Real-world experience on the effectiveness and tolerability of apremilast in patients with plaque psoriasis in India p. 83
Shrichand Parasramani, Jayakar Thomas, Leelavathy Budamakuntla, Dhiraj Dhoot, Hanmant Barkate
DOI:10.4103/ijdd.ijdd_16_19  
Introduction: Apremilast, a phosphodiesterase-4 inhibitor, has been recently approved for the management of plaque psoriasis in India in 2017. However, no real-world experience pertaining to apremilast has been documented. Materials and Methods: A retrospective review of medical records was conducted of all patients across India who were prescribed apremilast for an entire 16 weeks. The primary endpoint was the percentage of patients achieving the Psoriasis Area and Severity Index (PASI) 75 at 16 weeks. The secondary endpoints were as follows: (i) change in mean PASI; (ii) change in mean body surface area (BSA); (iii) percentage of patients who achieved PASI 50, 90, and 100; and (iv) adverse events (AEs) reported. Results: We analyzed the records of 105 patients. Mean age was 41 years and mean disease duration was 6.75 years. All the patients had previously received some forms of systemic treatment.

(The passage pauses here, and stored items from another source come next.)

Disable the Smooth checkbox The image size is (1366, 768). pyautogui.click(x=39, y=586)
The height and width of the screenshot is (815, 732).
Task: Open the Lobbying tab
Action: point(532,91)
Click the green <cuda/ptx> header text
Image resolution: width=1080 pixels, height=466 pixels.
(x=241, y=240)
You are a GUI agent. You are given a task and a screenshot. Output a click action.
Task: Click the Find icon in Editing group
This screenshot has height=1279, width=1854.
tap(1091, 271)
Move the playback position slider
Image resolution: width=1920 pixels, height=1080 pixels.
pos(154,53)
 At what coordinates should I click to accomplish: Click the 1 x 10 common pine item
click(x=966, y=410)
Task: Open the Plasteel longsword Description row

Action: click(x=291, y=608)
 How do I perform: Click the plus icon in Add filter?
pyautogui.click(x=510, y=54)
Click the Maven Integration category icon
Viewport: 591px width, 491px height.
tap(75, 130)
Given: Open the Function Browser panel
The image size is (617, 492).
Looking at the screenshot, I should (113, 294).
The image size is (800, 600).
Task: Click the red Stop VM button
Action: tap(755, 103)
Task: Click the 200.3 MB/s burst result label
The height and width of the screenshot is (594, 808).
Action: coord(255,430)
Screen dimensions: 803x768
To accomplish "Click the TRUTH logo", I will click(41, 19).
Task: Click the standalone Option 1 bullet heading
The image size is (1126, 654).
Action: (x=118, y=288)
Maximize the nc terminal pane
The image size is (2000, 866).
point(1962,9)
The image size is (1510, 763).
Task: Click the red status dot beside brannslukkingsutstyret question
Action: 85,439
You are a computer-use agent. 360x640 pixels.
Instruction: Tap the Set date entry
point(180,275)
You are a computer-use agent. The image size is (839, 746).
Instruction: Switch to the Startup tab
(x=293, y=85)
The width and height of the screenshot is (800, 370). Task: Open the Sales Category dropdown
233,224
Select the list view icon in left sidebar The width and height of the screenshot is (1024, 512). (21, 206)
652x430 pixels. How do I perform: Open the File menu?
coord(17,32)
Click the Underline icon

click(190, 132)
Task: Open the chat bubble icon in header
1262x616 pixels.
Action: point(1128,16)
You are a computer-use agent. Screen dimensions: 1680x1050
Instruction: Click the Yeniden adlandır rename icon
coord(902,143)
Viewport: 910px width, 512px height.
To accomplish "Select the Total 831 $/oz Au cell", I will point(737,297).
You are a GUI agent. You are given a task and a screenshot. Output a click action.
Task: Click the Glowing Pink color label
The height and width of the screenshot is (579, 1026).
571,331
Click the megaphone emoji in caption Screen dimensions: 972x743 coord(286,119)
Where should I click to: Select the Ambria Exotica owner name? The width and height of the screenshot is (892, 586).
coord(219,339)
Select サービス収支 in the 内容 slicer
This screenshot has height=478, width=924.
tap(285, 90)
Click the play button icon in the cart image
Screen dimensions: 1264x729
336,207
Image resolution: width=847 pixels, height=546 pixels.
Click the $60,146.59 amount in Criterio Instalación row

Forty-three patients (41%) achieved ≥ PASI 75 of which four patients (3.8%) and five patients (4.76%) achieved PASI 100 and PASI 90, respectively at week 16. Moreover, 28 patients (26.7%) demonstrated PASI 50 response. Baseline mean PASI score of 14.78 reduced to 4.5 (−69.55%), whereas mean BSA score of 24.4 reduced to 8.24 (−66.3%). Nine patients discontinued apremilast due to adverse effects. Thirty-five patients (33.3%) had one or more AEs, diarrhea being the most common (30.5%) followed by nausea (20.3%). Most AEs were mild to moderate in severity. Conclusion: These results, from a real-world setting in India, confirm the effectiveness and tolerability of apremilast as seen in clinical trials.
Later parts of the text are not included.